Continue the passage on beat juggling and trick mixing from the point where it stops.

Selected passage:
▬▬▬▬▬▬▬▬▬▬
Looping is just repeating the exact same part of the beat over and over... kind of self-explanatory, just making a loop of any part.

 

Chasing is a beat juggling technique where instead of back spinning to the start of a section at the beginning of your pattern, you keep going throughout the beat, so instead of hitting the 1 beat every 4 or 8 bars, you go "1, 1, 2, 2, 3, 3, 4, 4, 5, 5, 6, 6, 7, 7, 8, 8, 9, 9" etc. The pattern slowly progresses from the start of the beat to the end, as opposed to focussing on a certain section over and over.

 

Trick mixing and beat juggling are a bit more vague, since often times in beat juggles there's a lot of trick mixing as well. There are 2 main characteristics that separate them imo:

 

-beat juggling was invented by Steve Dee and came to the public in 1990, so if you take a look at the doubling techniques used by Aladdin, Cash Money, Joe Cooley, or even earlier DJs, that stuff is trick mixing, and things that Steve Dee and other X-ecutioners started doing is beat juggling. Looping isn't beat juggling, doubling while the records play isn't beat juggling, the stuff J. Rocc is doing isn't beat juggling; it all existed before Steve Dee came along. I don't think it's just arbitrarily "anything Steve Dee did is beat juggling", but going back and checking the progress in the order that it came out like in DMC and NMS battles it's pretty easy to see that Steve Dee was doing it much differently, and the techniques have a different purpose.
▬▬▬▬▬▬▬▬▬▬
Extracted material:
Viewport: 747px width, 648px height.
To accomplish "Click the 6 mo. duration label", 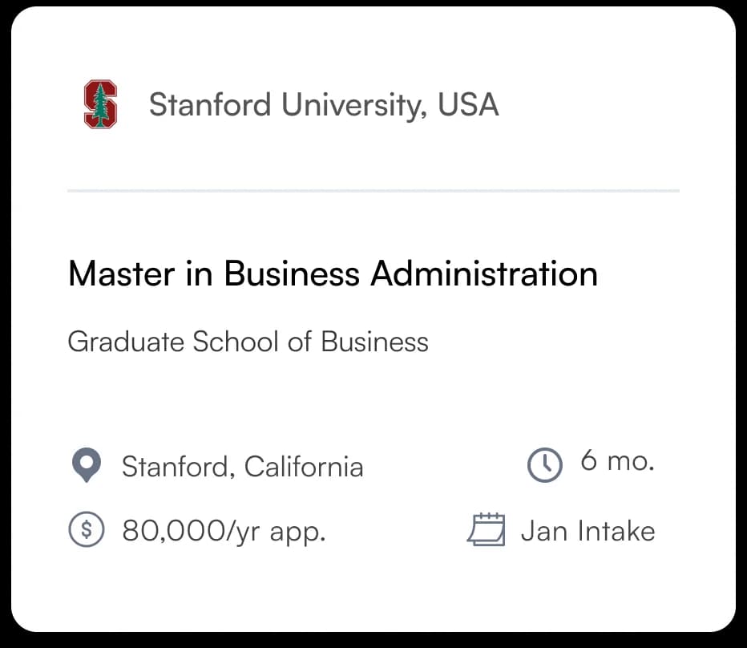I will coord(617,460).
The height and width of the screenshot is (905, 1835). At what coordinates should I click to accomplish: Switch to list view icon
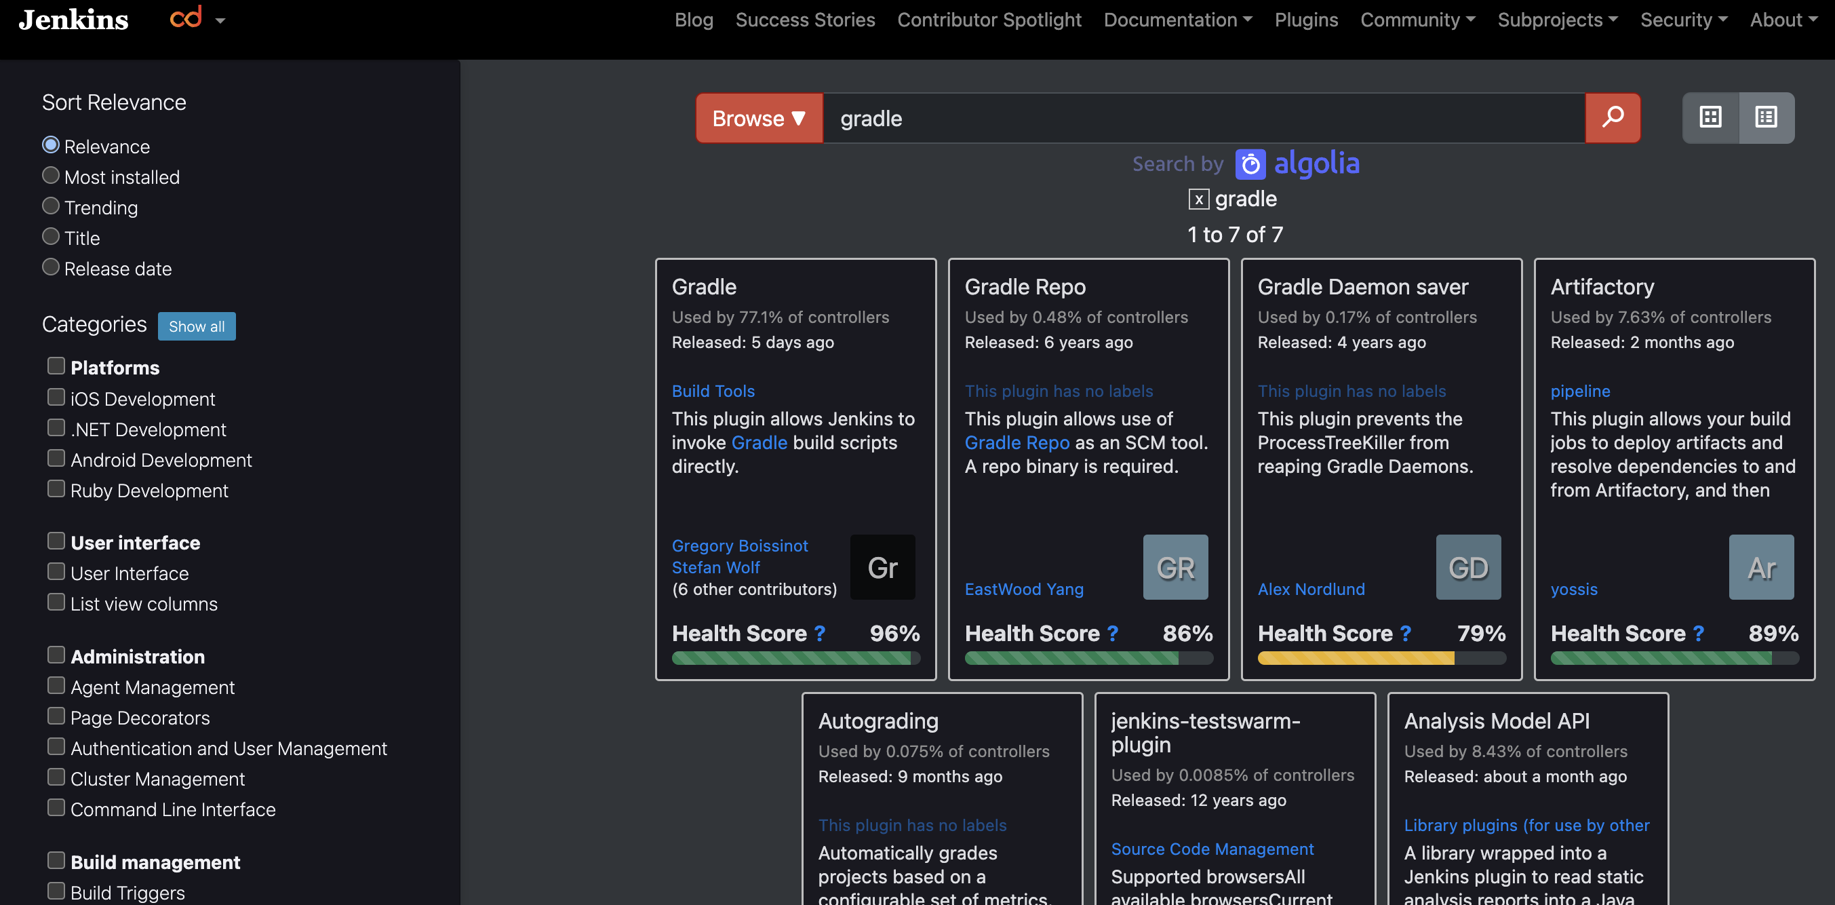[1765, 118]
▬▬▬▬▬▬▬▬▬▬
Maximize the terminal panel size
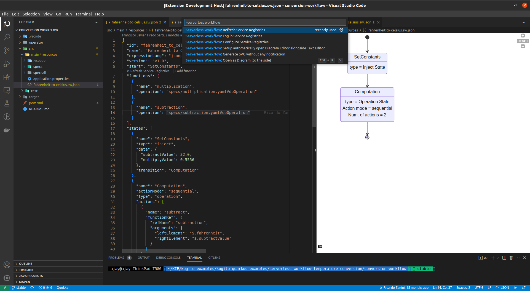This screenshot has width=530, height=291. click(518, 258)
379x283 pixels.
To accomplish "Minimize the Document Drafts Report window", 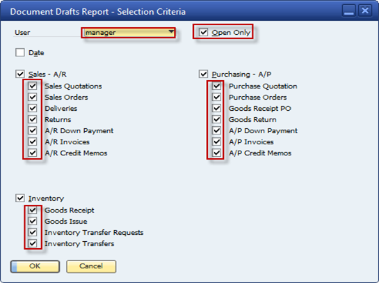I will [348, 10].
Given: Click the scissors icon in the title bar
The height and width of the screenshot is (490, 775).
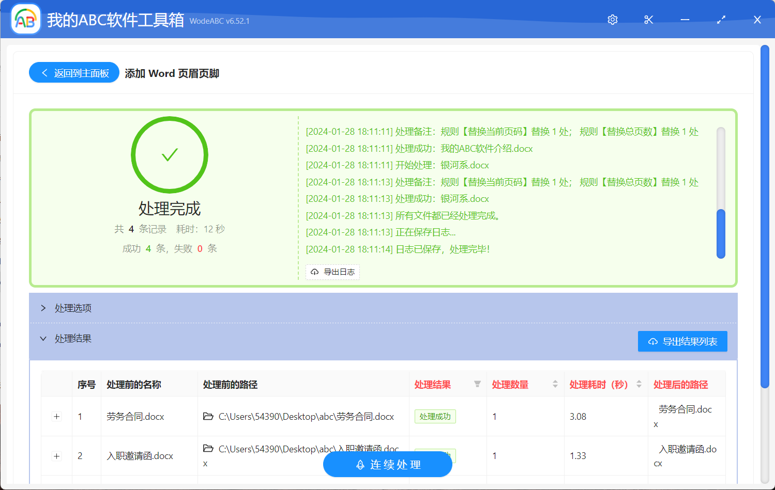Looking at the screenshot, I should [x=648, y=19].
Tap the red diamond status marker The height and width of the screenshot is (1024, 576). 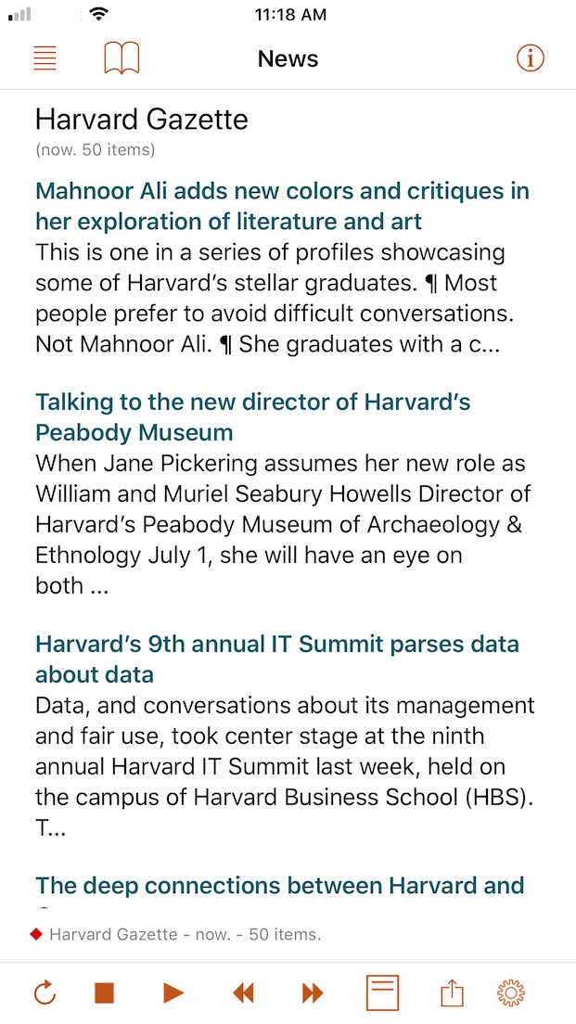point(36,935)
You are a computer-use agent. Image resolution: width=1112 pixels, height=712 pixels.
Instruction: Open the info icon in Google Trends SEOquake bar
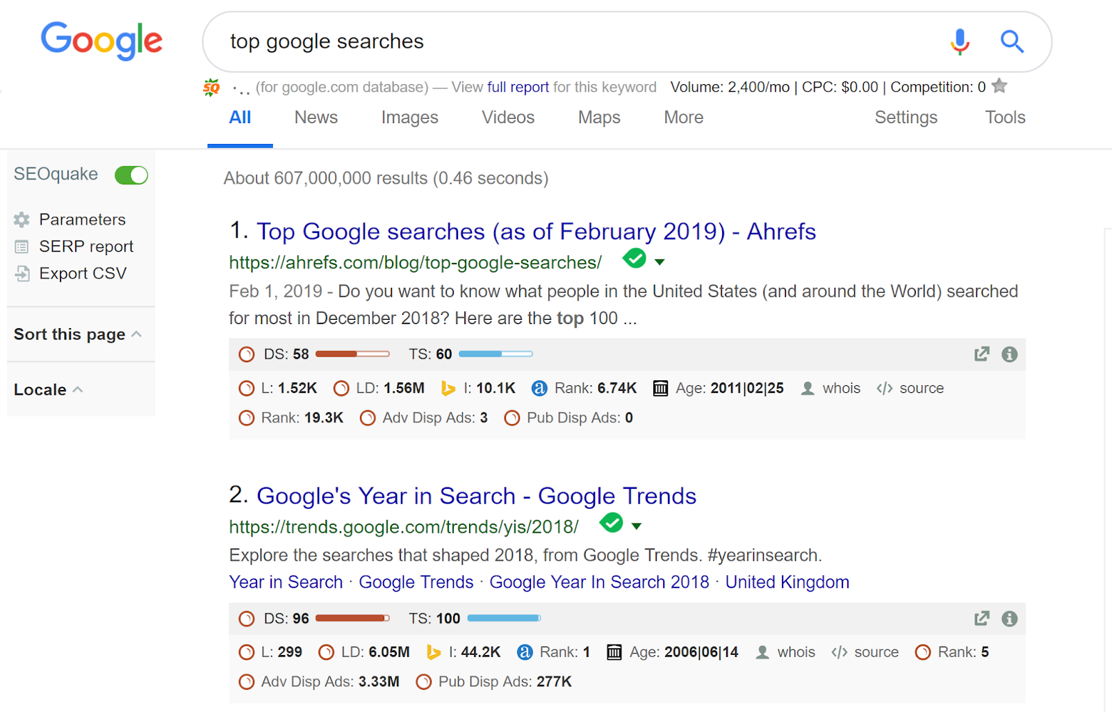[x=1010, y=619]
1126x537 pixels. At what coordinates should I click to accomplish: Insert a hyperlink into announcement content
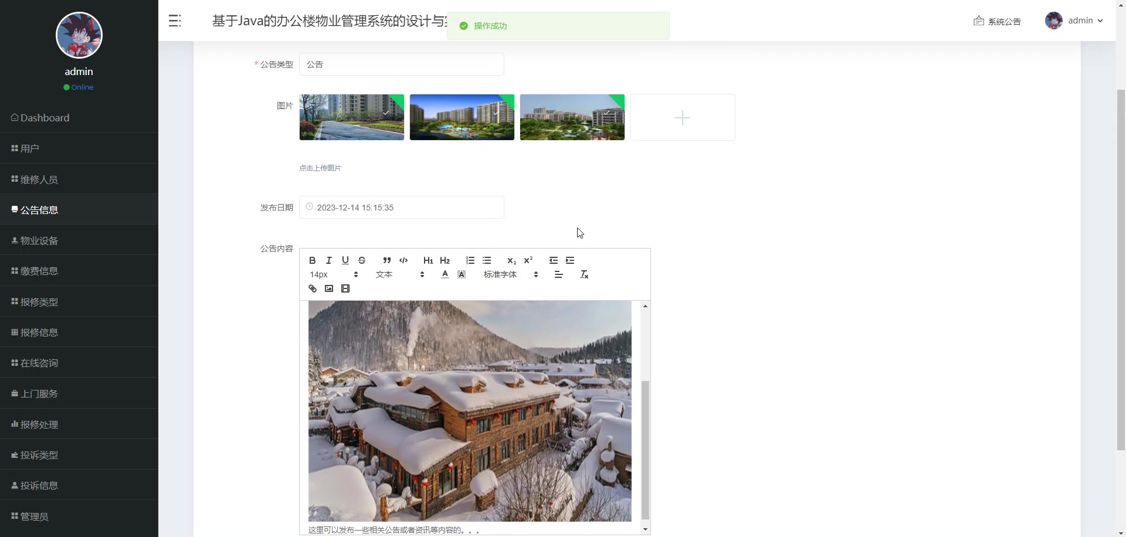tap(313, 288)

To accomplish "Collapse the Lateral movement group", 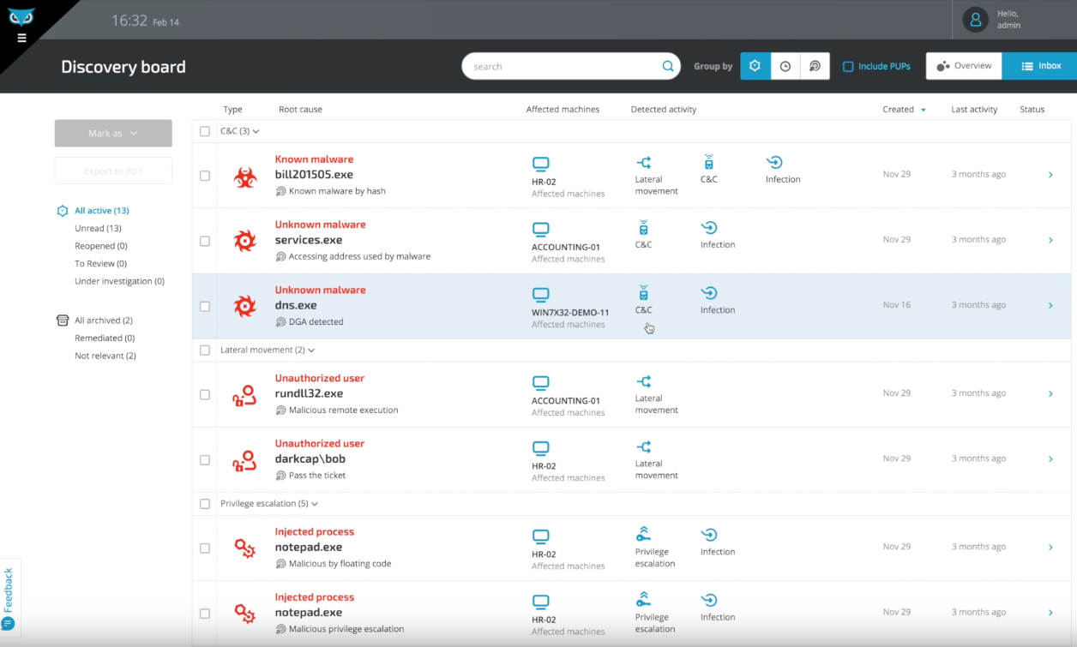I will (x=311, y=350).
▬▬▬▬▬▬▬▬▬▬
Response below:
 

-secondly, in general I think the purpose of beat juggling is to make a new beat out of the beat you're juggling, like you're trying to re-program it or something like you're producing with doubles. Trick mixing mostly keeps the same sound and just spices it up a bit. I'd argue that 90% of patterns that keep the same tempo of the original beat are trick mixing, and 100% of patterns that slow the original beat down, speed it up, or add swing, are beat juggling. Patterns that keep the original tempo but really change how the beat is structured like some of Steve Dee's 1-2 patterns and Total Eclipse's tripling patterns I'd say are beat juggling.

 

Both techniques involve using doubles, but I think the difference can be found in "why" the technique is being used most of the time; whether it's being used to compose a new rhythm or is simply being used for variation in the existing rhythm.